▼▼▼

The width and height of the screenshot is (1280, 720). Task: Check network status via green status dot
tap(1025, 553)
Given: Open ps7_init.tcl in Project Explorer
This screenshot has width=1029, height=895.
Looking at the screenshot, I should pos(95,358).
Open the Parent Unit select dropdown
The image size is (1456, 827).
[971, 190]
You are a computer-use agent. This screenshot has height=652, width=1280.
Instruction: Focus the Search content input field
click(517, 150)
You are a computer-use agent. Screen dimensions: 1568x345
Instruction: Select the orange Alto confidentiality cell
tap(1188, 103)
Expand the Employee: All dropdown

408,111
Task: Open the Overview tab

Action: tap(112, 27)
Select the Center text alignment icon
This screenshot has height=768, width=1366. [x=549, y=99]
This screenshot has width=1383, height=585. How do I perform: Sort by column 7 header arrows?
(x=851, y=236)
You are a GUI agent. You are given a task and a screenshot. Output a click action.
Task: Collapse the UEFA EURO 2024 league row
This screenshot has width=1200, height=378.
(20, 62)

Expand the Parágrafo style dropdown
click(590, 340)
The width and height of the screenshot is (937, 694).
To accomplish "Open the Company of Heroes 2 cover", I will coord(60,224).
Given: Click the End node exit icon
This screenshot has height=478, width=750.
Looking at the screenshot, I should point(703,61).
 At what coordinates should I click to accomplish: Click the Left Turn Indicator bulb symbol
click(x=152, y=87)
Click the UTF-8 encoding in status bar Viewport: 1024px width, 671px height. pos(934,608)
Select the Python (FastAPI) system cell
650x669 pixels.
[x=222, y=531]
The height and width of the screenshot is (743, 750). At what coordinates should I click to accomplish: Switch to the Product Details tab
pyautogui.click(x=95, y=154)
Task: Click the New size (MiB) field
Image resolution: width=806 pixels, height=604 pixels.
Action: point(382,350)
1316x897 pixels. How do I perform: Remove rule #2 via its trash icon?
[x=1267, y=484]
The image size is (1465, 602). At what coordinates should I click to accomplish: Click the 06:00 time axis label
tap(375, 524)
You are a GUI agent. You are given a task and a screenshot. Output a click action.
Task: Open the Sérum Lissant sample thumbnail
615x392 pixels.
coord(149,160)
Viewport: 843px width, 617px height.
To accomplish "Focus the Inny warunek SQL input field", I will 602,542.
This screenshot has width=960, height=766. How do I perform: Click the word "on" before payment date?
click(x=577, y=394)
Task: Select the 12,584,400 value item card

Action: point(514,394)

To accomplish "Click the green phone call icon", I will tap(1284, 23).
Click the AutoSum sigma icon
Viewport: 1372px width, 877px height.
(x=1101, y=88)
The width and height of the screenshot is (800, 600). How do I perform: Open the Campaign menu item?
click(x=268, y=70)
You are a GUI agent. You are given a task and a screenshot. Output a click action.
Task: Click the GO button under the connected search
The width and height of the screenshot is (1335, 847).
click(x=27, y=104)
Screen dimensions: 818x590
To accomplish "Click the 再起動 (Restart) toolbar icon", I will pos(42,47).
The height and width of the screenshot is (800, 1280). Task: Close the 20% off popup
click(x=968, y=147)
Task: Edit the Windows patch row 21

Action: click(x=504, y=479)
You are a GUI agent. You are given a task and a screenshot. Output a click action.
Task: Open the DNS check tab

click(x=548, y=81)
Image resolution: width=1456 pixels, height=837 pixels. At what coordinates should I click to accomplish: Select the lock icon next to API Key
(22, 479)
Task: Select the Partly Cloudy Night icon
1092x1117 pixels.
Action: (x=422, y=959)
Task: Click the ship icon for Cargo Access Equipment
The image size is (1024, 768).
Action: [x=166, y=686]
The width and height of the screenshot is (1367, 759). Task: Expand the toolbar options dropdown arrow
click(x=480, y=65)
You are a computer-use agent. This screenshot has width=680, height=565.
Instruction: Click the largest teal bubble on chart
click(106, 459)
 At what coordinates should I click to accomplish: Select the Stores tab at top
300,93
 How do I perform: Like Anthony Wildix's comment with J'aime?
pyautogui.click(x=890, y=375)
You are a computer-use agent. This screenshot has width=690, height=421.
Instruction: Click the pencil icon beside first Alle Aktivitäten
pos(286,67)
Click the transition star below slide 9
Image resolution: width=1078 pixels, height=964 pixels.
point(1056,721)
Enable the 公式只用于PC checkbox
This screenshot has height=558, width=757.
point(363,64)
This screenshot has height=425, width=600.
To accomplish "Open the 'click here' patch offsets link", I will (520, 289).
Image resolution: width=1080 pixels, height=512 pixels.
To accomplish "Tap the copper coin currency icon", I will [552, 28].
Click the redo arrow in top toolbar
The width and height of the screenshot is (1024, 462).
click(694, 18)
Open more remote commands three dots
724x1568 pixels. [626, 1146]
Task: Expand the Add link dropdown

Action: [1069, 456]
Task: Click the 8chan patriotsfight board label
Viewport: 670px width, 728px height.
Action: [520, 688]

▲▲▲

The listing above holds a line with "Image resolution: width=1456" and a line with "Image resolution: width=1080". Print the stretch from the first through the second, exactly and alone.

= Result for this exercise =
Image resolution: width=1456 pixels, height=837 pixels. At what coordinates should I click to accomplish: Select the lock icon next to API Key
(22, 479)
Task: Select the Partly Cloudy Night icon
1092x1117 pixels.
Action: (x=422, y=959)
Task: Click the ship icon for Cargo Access Equipment
The image size is (1024, 768).
Action: [x=166, y=686]
The width and height of the screenshot is (1367, 759). Task: Expand the toolbar options dropdown arrow
click(x=480, y=65)
You are a computer-use agent. This screenshot has width=680, height=565.
Instruction: Click the largest teal bubble on chart
click(106, 459)
 At what coordinates should I click to accomplish: Select the Stores tab at top
300,93
 How do I perform: Like Anthony Wildix's comment with J'aime?
pyautogui.click(x=890, y=375)
You are a computer-use agent. This screenshot has width=690, height=421.
Instruction: Click the pencil icon beside first Alle Aktivitäten
pos(286,67)
Click the transition star below slide 9
Image resolution: width=1078 pixels, height=964 pixels.
point(1056,721)
Enable the 公式只用于PC checkbox
This screenshot has height=558, width=757.
point(363,64)
This screenshot has height=425, width=600.
To accomplish "Open the 'click here' patch offsets link", I will (520, 289).
Image resolution: width=1080 pixels, height=512 pixels.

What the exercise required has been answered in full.